Sur son côté gauche, le Malien Moussa Doumbia s'est joué de Youcef Atal et de Pierre Lees-Melou pour rentrer plein axe et décocher une magnifique frappe à la base du poteau droit de Yoan Cardinale. Le gardien niçois, de retour en grâce avec Patrick Vieira, était impuissant (0-1, 3).

Dès lors, les Aiglons allaient prendre possession du ballon. Avec Saint-Maximin et Atal sur les ailes, ils développaient un jeu plutôt alerte, mais sans réel danger pour la vigilante défense champenoise.

Au contraire, les hommes de David Guion étaient les plus tranchants. A la suite d'une talonnade de Xavier Chavalerin dans la surface, Doumbia, encore lui, obligeait Cardinale à claquer en corner (28). Dans la foulée, la volée de Pablo Chavarria passait de peu à côté (29).

Par manque de réalisme (un seul tir cadré), Nice rentrait aux vestiaires menés et en revenait avec la ferme intention d'inverser le cours des choses. Sans succès...

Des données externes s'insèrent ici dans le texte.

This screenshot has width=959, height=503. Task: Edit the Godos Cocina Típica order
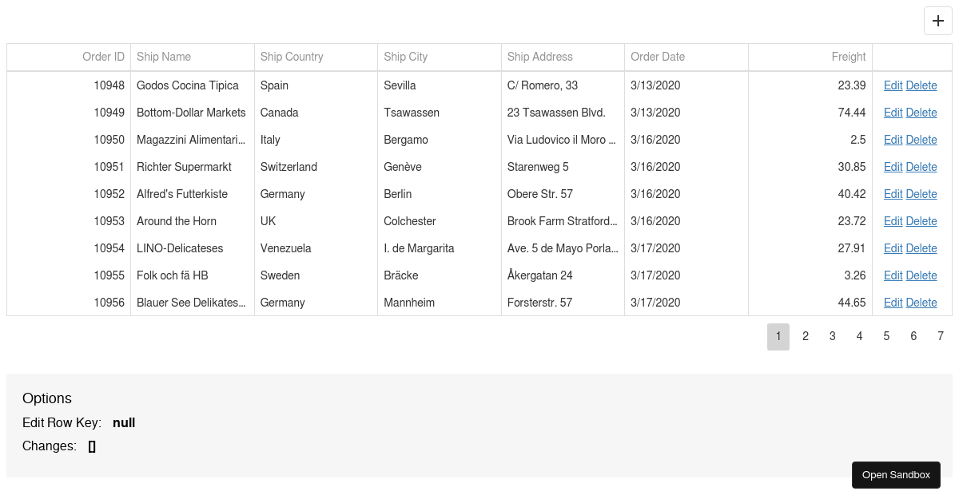click(893, 85)
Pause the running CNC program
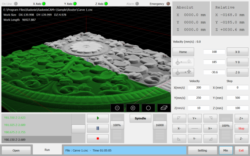Screen dimensions: 250x156 point(98,128)
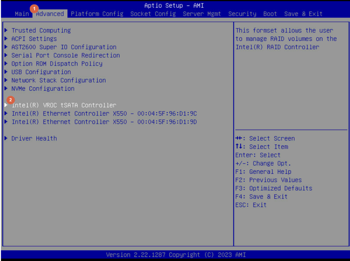Select Ethernet Controller X550 ending D1:9D

(x=104, y=121)
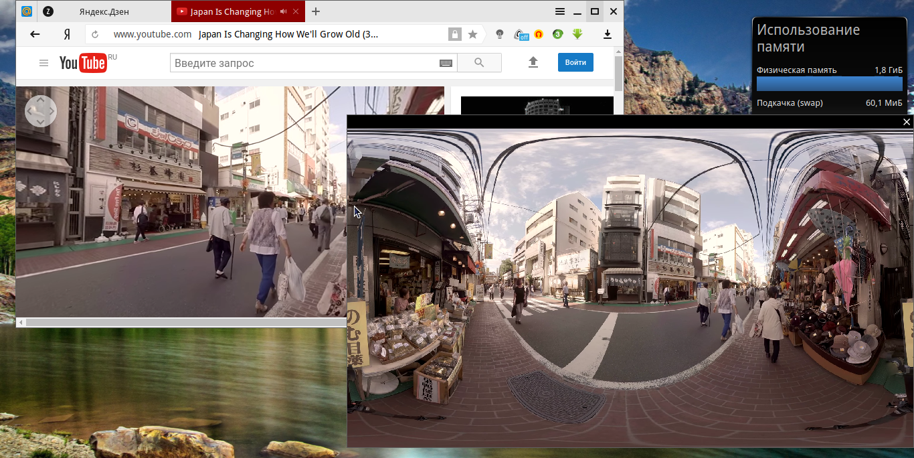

Le portier rémois Edouard Mendy était déterminant sur une frappe à ras de terre de Saint-Maximin, puis sur la reprise de Srarfi (51). Sa défense mettait  hors-jeu Lees-Melou, buteur insatisfait (62), puis lui faisait perdre sa position préférentielle sur un centre d'Atal (85).

Nice n'y arrivait décidément pas face à des Rémois n'ayant pas dépassé le rond central en deuxième période. La chance des Aiglons était passée. Et Reims fêtait dignement son retour dans l'élite. Au contraire de l'ex-Cannois Patrick Vieira.